WORK REQUEST: With pictures removed, the data below should be returned exactly.
------------------------------------------------------------
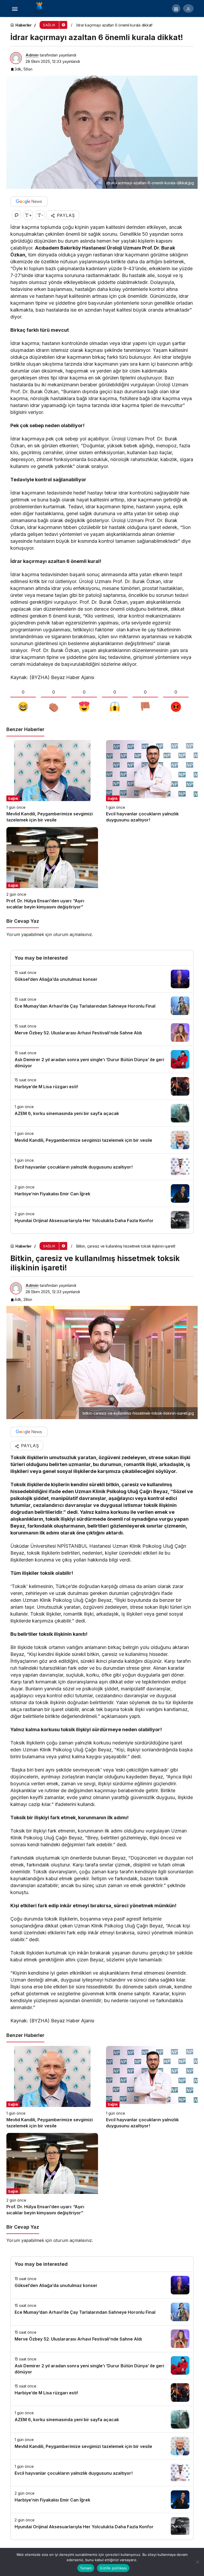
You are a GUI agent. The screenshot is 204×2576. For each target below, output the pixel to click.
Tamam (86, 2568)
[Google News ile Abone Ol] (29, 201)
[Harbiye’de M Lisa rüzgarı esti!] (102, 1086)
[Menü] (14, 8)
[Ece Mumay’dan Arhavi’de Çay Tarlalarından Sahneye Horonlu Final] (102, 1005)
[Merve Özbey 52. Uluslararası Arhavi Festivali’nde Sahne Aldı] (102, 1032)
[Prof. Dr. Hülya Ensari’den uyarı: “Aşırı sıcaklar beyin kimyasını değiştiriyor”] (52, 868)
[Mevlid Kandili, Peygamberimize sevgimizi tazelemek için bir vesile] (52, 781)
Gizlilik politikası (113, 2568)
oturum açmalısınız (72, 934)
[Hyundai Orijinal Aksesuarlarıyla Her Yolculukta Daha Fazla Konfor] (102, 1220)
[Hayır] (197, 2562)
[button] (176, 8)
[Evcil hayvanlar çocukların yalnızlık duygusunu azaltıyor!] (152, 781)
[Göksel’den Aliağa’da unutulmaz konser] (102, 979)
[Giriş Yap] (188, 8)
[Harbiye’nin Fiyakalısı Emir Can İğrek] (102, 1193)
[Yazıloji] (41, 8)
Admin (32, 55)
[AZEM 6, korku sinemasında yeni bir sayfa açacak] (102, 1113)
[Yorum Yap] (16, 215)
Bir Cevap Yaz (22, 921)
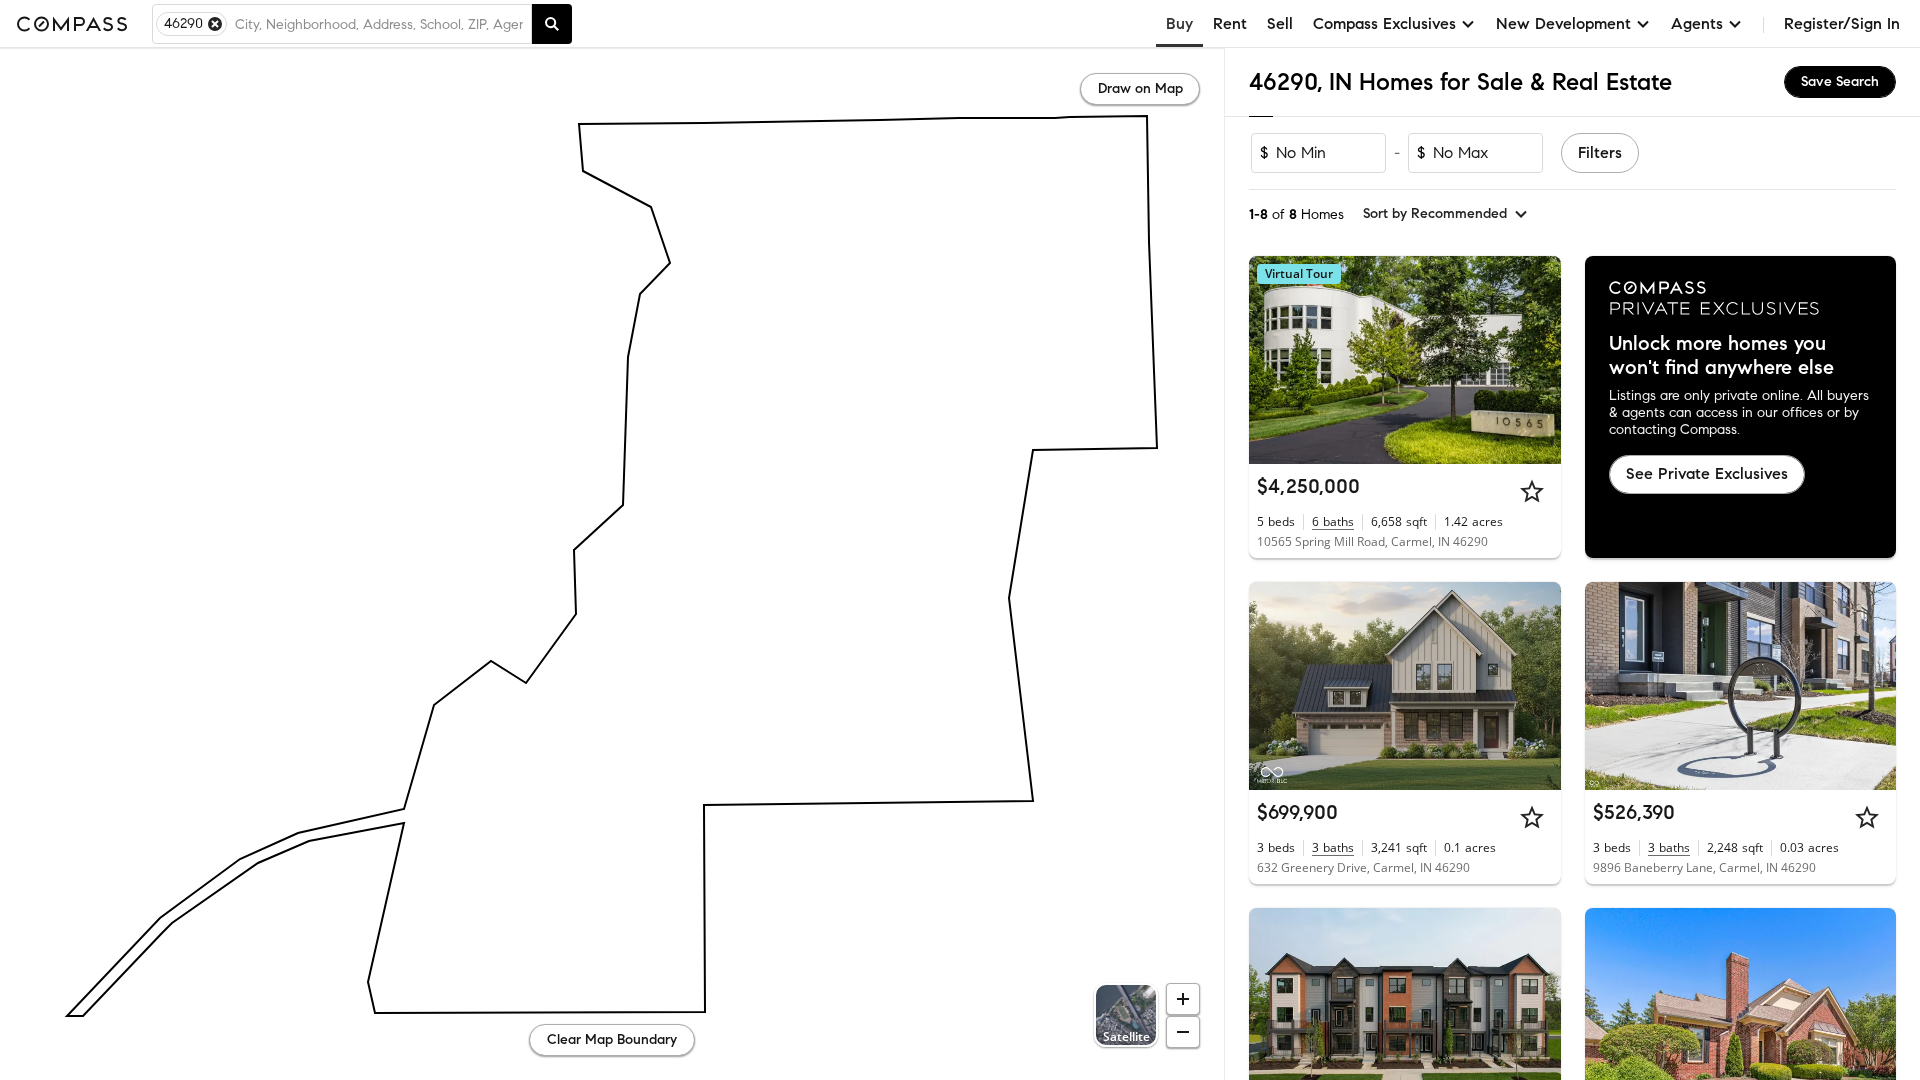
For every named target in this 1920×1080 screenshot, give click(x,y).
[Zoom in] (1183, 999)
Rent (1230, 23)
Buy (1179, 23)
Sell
------------------------------------------------------------
RESULT:
You are a GUI agent. The screenshot is 204×2576. For each target below, output the pixel to click.
Tamam (86, 2568)
[Google News ile Abone Ol] (29, 201)
[Harbiye’de M Lisa rüzgarı esti!] (102, 1086)
[Menü] (14, 8)
[Ece Mumay’dan Arhavi’de Çay Tarlalarından Sahneye Horonlu Final] (102, 1005)
[Merve Özbey 52. Uluslararası Arhavi Festivali’nde Sahne Aldı] (102, 1032)
[Prof. Dr. Hülya Ensari’den uyarı: “Aşırı sıcaklar beyin kimyasını değiştiriyor”] (52, 868)
[Mevlid Kandili, Peygamberimize sevgimizi tazelemek için bir vesile] (52, 781)
Gizlilik politikası (113, 2568)
oturum açmalısınız (72, 934)
[Hyundai Orijinal Aksesuarlarıyla Her Yolculukta Daha Fazla Konfor] (102, 1220)
[Hayır] (197, 2562)
[button] (176, 8)
[Evcil hayvanlar çocukların yalnızlık duygusunu azaltıyor!] (152, 781)
[Göksel’den Aliağa’da unutulmaz konser] (102, 979)
[Giriş Yap] (188, 8)
[Harbiye’nin Fiyakalısı Emir Can İğrek] (102, 1193)
[Yazıloji] (41, 8)
Admin (32, 55)
[AZEM 6, korku sinemasında yeni bir sayfa açacak] (102, 1113)
[Yorum Yap] (16, 215)
Bir Cevap Yaz (22, 921)
For every named target in this 1920×1080 screenshot, give click(x,y).
[Zoom in] (1183, 999)
Rent (1230, 23)
Buy (1179, 23)
Sell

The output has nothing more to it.